Spectroscopic studies of binding interactions of 2-chloroethylphenyl sulphide with bovine serum albumin

Abstract

Sulphur mustard is a lethal chemical warfare agent, known for its vesicant or blistering action on skin and mucous membrane. 2-chloroethylphenyl sulphide (CEPS) is a simulant of sulphur mustard. In the present study, the binding interaction of CEPS with bovine serum albumin (BSA) was investigated to determine its binding potential with skin proteins. The binding interactions studies were performed using UV–Vis absorbance, steady-state fluorescence, synchronous fluorescence, circular dichroism techniques.

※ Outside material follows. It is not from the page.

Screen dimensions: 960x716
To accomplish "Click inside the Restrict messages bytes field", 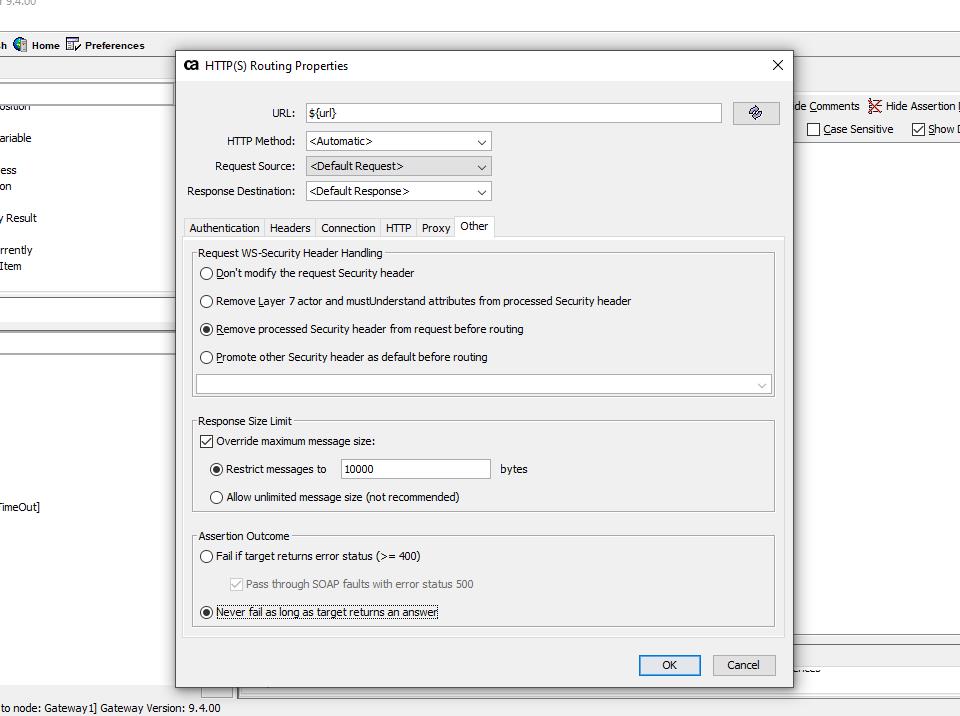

It is observed in UV–Vis absorption study, absorbance of BSA at 280 nm increases with a slight blue shift in the presence of CEPS indicated a complex formation between CEPS and BSA. Fluorescence quenching of emission intensity of BSA in the presence of CEPS indicated change in the microenvironment of fluorophores (Tryptophan residues). Stern-Volmer plot showed an inverse relationship between quenching (Ksv) and temperature. Thus, the quenching is operative via static quenching. The binding parameters suggested the role of non-covalent interactions and involvement of single set of equivalent binding sites. Change in thermodynamic parameters suggested that the binding is essentially enthalpy driven and spontaneous in nature. A synchronous fluorescence of BSA spectra in the presence of CEPS causes maximum change around the microenvironment of Tryptophan residues than Tyrosine residues. The intermolecular distance between the donor (BSA) and acceptor (CEPS) molecule was 3.5 nm as calculated from FRET analysis and indicated no significant transfer of energy between donor and acceptor. CD spectrum confirmed the changes in secondary structure of BSA upon binding with CEPS. The esterase enzyme activity of BSA in presence of CEPS showed a decrease in enzyme activity. The binding interactions were modeled in binding pockets using molecular docking calculations.